*Exercise description:*
Every line holding the string "panel" should be copied out of the listing.

*Information:*
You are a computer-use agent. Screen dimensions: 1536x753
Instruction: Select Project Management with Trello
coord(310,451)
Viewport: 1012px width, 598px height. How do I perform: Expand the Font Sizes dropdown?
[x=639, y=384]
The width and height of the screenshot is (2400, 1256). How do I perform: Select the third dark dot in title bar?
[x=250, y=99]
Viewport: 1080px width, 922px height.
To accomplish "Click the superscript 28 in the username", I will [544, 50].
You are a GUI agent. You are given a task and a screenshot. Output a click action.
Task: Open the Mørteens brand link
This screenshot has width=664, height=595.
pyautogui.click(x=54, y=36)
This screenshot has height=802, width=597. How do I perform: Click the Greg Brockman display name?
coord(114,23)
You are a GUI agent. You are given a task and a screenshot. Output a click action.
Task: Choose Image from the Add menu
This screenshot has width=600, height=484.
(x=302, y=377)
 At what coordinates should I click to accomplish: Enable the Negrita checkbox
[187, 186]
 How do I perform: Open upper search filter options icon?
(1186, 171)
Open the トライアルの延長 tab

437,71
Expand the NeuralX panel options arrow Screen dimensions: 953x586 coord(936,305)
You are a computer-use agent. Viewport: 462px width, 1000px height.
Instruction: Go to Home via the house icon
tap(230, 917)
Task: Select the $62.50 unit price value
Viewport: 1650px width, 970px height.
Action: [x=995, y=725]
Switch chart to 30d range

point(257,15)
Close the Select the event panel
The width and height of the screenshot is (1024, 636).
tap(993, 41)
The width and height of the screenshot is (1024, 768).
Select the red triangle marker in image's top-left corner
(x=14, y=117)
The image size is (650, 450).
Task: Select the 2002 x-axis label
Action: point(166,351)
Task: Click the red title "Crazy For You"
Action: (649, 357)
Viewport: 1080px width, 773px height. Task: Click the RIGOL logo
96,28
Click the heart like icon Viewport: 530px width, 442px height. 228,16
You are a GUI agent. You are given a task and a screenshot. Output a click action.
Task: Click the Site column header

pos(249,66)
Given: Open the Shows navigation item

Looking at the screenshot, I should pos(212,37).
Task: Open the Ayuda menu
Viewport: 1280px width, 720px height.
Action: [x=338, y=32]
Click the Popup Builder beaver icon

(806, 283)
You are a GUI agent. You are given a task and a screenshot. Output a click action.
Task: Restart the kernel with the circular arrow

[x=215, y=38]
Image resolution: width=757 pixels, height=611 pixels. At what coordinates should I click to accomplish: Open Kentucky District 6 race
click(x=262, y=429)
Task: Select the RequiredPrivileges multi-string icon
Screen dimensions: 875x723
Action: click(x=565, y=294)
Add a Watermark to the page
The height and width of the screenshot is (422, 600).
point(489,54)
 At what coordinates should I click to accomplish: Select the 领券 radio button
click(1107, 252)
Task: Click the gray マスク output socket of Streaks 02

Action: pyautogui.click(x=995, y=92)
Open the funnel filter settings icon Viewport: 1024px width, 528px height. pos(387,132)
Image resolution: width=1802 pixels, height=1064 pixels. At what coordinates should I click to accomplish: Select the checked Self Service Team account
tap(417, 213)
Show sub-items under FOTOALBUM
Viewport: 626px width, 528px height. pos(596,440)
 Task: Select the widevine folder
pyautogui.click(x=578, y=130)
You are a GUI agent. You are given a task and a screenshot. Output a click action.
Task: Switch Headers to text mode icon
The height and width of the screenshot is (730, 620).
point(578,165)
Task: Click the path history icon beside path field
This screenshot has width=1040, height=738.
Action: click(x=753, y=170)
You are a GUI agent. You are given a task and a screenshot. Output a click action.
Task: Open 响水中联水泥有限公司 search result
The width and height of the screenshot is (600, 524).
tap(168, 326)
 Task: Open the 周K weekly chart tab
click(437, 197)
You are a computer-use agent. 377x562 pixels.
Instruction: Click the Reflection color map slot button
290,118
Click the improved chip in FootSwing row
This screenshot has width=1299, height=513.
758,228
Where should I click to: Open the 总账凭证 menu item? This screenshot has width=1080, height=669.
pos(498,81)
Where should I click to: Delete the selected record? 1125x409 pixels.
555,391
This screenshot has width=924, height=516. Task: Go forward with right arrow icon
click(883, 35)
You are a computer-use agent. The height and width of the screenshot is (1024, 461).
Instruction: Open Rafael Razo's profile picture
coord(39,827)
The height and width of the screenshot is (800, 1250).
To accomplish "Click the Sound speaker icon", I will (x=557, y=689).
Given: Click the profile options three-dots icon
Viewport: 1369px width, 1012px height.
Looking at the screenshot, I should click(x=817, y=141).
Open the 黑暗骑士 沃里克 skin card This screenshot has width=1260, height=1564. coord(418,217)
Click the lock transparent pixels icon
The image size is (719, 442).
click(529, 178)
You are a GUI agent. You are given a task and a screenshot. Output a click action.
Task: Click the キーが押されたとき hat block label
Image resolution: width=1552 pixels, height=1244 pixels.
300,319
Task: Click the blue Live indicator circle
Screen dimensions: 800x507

*Solution to the exercise:*
Expand the NeuralX panel options arrow Screen dimensions: 953x586 coord(936,305)
Close the Select the event panel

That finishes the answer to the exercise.